--- ASSIGNMENT ---
All entries below are to be duplicated verbatim.
--- THE RECORDS Enclosed Below ---
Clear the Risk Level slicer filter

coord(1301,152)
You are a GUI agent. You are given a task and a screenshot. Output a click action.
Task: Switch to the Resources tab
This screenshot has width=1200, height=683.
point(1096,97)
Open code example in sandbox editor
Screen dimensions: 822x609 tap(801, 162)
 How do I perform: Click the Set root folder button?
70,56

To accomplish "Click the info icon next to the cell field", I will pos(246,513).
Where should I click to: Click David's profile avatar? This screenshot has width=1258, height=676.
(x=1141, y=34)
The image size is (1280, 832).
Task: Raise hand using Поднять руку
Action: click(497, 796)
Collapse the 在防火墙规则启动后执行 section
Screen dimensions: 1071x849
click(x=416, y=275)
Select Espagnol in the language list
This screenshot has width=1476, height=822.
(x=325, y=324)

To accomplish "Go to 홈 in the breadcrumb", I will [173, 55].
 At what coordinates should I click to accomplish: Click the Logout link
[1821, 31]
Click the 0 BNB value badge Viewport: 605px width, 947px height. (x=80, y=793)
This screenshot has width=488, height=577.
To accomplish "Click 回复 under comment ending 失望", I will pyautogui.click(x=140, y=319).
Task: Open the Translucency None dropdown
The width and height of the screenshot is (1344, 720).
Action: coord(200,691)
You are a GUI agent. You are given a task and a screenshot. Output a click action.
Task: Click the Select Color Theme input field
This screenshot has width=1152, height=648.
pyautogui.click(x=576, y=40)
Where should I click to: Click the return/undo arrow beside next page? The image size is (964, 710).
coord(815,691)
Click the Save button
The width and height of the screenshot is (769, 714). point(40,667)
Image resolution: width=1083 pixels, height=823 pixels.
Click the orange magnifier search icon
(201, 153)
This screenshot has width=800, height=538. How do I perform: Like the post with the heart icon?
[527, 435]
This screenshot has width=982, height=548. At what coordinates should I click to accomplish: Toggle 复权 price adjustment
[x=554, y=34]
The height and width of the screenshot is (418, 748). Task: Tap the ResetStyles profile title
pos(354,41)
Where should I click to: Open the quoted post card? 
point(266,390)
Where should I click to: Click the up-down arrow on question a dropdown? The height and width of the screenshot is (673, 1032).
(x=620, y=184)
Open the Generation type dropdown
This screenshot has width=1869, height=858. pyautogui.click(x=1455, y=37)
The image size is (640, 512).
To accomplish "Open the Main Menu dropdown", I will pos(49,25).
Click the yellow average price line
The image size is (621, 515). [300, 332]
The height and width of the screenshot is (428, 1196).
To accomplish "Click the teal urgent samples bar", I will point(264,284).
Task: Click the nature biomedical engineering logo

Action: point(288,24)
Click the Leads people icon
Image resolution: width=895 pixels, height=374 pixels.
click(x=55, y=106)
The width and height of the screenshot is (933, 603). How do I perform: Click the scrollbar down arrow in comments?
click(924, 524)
--- End of Enclosed THE RECORDS ---
--- TASK RESPONSE ---
Clear the Risk Level slicer filter

coord(1301,152)
You are a GUI agent. You are given a task and a screenshot. Output a click action.
Task: Switch to the Resources tab
This screenshot has width=1200, height=683.
point(1096,97)
Open code example in sandbox editor
Screen dimensions: 822x609 tap(801, 162)
 How do I perform: Click the Set root folder button?
70,56

To accomplish "Click the info icon next to the cell field", I will pos(246,513).
Where should I click to: Click David's profile avatar? This screenshot has width=1258, height=676.
(x=1141, y=34)
The image size is (1280, 832).
Task: Raise hand using Поднять руку
Action: click(497, 796)
Collapse the 在防火墙规则启动后执行 section
Screen dimensions: 1071x849
click(x=416, y=275)
Select Espagnol in the language list
This screenshot has width=1476, height=822.
(x=325, y=324)

To accomplish "Go to 홈 in the breadcrumb", I will [173, 55].
 At what coordinates should I click to accomplish: Click the Logout link
[1821, 31]
Click the 0 BNB value badge Viewport: 605px width, 947px height. (x=80, y=793)
This screenshot has width=488, height=577.
To accomplish "Click 回复 under comment ending 失望", I will pyautogui.click(x=140, y=319).
Task: Open the Translucency None dropdown
The width and height of the screenshot is (1344, 720).
Action: coord(200,691)
You are a GUI agent. You are given a task and a screenshot. Output a click action.
Task: Click the Select Color Theme input field
This screenshot has width=1152, height=648.
pyautogui.click(x=576, y=40)
Where should I click to: Click the return/undo arrow beside next page? The image size is (964, 710).
coord(815,691)
Click the Save button
The width and height of the screenshot is (769, 714). point(40,667)
Image resolution: width=1083 pixels, height=823 pixels.
Click the orange magnifier search icon
(201, 153)
This screenshot has width=800, height=538. How do I perform: Like the post with the heart icon?
[527, 435]
This screenshot has width=982, height=548. At what coordinates should I click to accomplish: Toggle 复权 price adjustment
[x=554, y=34]
The height and width of the screenshot is (418, 748). Task: Tap the ResetStyles profile title
pos(354,41)
Where should I click to: Open the quoted post card? 
point(266,390)
Where should I click to: Click the up-down arrow on question a dropdown? The height and width of the screenshot is (673, 1032).
(x=620, y=184)
Open the Generation type dropdown
This screenshot has width=1869, height=858. pyautogui.click(x=1455, y=37)
The image size is (640, 512).
To accomplish "Open the Main Menu dropdown", I will pos(49,25).
Click the yellow average price line
The image size is (621, 515). [300, 332]
The height and width of the screenshot is (428, 1196).
To accomplish "Click the teal urgent samples bar", I will point(264,284).
Task: Click the nature biomedical engineering logo

Action: point(288,24)
Click the Leads people icon
Image resolution: width=895 pixels, height=374 pixels.
click(x=55, y=106)
The width and height of the screenshot is (933, 603). How do I perform: Click the scrollbar down arrow in comments?
click(924, 524)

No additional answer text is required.